For dogs, the realm of reality is stranger than fiction. Enter the transmissible venereal tumor (TVT), a peculiar growth that has been known since 1876. It's not an imaginary concept—it thrives where stray dogs intermingle and make contact. Remarkably, this tumor can be transmitted through physical touch. It doesn't discriminate by gender, affecting both male and female dogs. The mode of transmission is straightforward: it spreads when an existing tumor on one dog comes into contact with abrasions on a mucous membrane (genital, oral, nasal, etc.) of another dog. Mating is the most common avenue for transmission, but even routine interactions like sniffing can lead to its spread. While TVTs are usually found on the genitals, they can also affect other areas, such as noses, mouths, and anal regions.
Understanding the Transmissible Venereal Tumor
Often referred to as TVT, the transmissible venereal tumor can appear as a fleshy growth or manifest as genital bleeding. Initially, the tumor growth is localized, but over time, it may erode on the surface. The tumor is more prevalent in regions with a high population of roaming dogs or in shelters. While most TVTs are benign, they can cause discomfort and bleeding, lasting over nine months.
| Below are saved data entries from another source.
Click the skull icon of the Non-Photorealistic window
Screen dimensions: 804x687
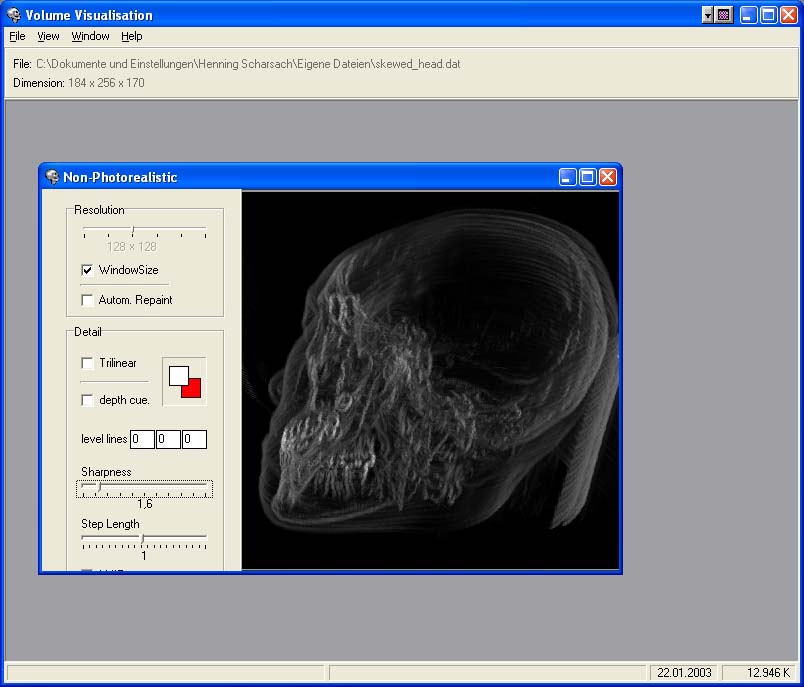point(53,177)
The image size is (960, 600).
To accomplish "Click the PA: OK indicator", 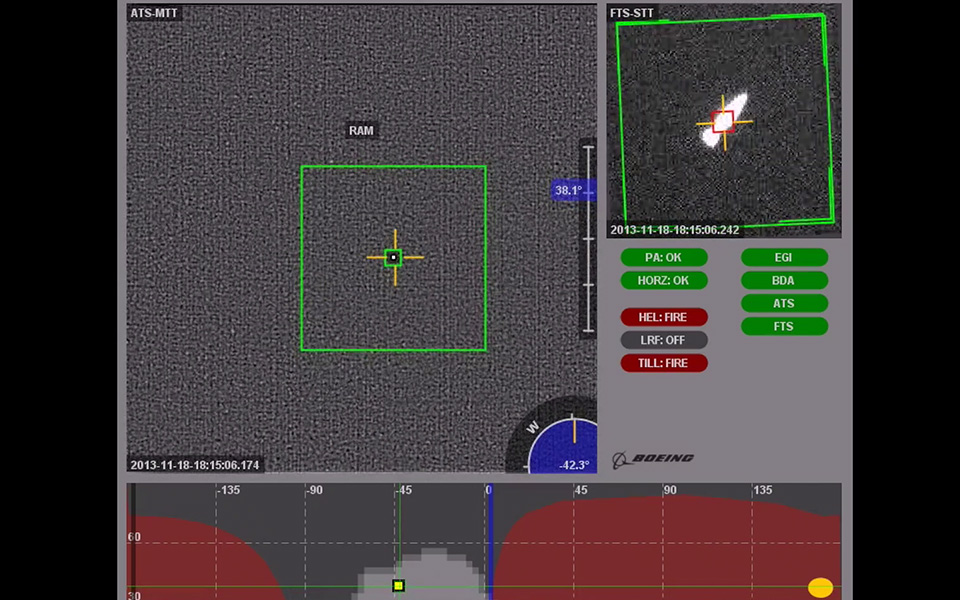I will pyautogui.click(x=664, y=257).
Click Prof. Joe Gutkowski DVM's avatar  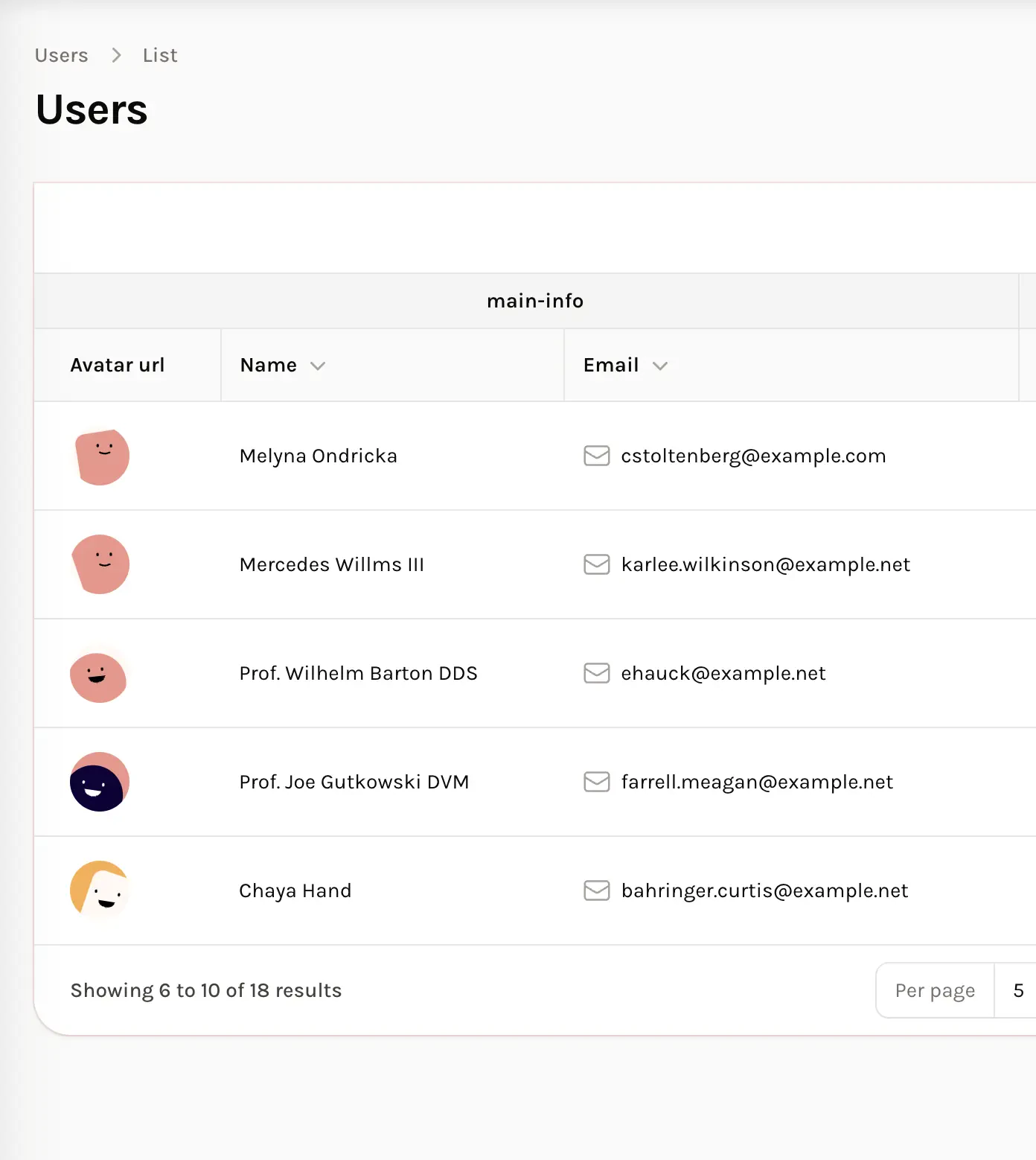click(x=100, y=782)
Approximately 10% of cases see the tumor spread malignantly, especially in dogs with compromised immune systems due to age, poor health, or concurrent illnesses. Given its slow resolution and potential for spread, treatment is usually recommended over-relying on natural regression.
Curiously, the tumor cells aren't the host's own cells that turned cancerous. It's not a case of a virus transforming normal cells into cancer cells. Instead, the TVT is a tumor that grafts itself from one dog's body to another. These cells have a distinct chromosome count from the host's cells and don't originate from the host at all. Think of it as a few mosquito cells attempting to grow a new mosquito on your body after a mosquito bite.
Diagnosing and Treating TVT
Diagnosis involves either biopsy or cytology. Biopsy is more accurate, whereas cytology might only indicate the tumor as a "Round Cell Tumor" without further specificity.
Treatment Approaches
- Surgery: Surgery isn't as effective as anticipated. Recurrence occurred in 22% of cases within five months after tumor removal. Surgery is typically followed by other treatment methods.
- Vincristine: Vincristine, a chemotherapy agent, is delivered intravenously. Proper IV placement is crucial, as spillage can cause tissue damage. This method is usually successful after a few treatments, although a course of 3 to 6 weekly sessions is recommended for a cure. The addition of a canine non-steroidal anti-inflammatory medication (NSAID) may shorten the treatment course.
- Doxorubicin: Another chemotherapy agent, doxorubicin (Adriamycin), is also administered intravenously. It's more potent than vincristine and can be used if vincristine yields partial results.
- Radiation: External beam radiation is effective but costly and not widely available. For those with access to a suitable facility, radiation could be a viable option.
The transmissible venereal tumor might seem like a bizarre medical phenomenon, but it's a reality in the canine world. Despite its unusual transmission and characteristics, the tumor can be successfully managed with appropriate treatment. Veterinary professionals and pet owners working together can help ensure a positive outcome and relief from this curious infection.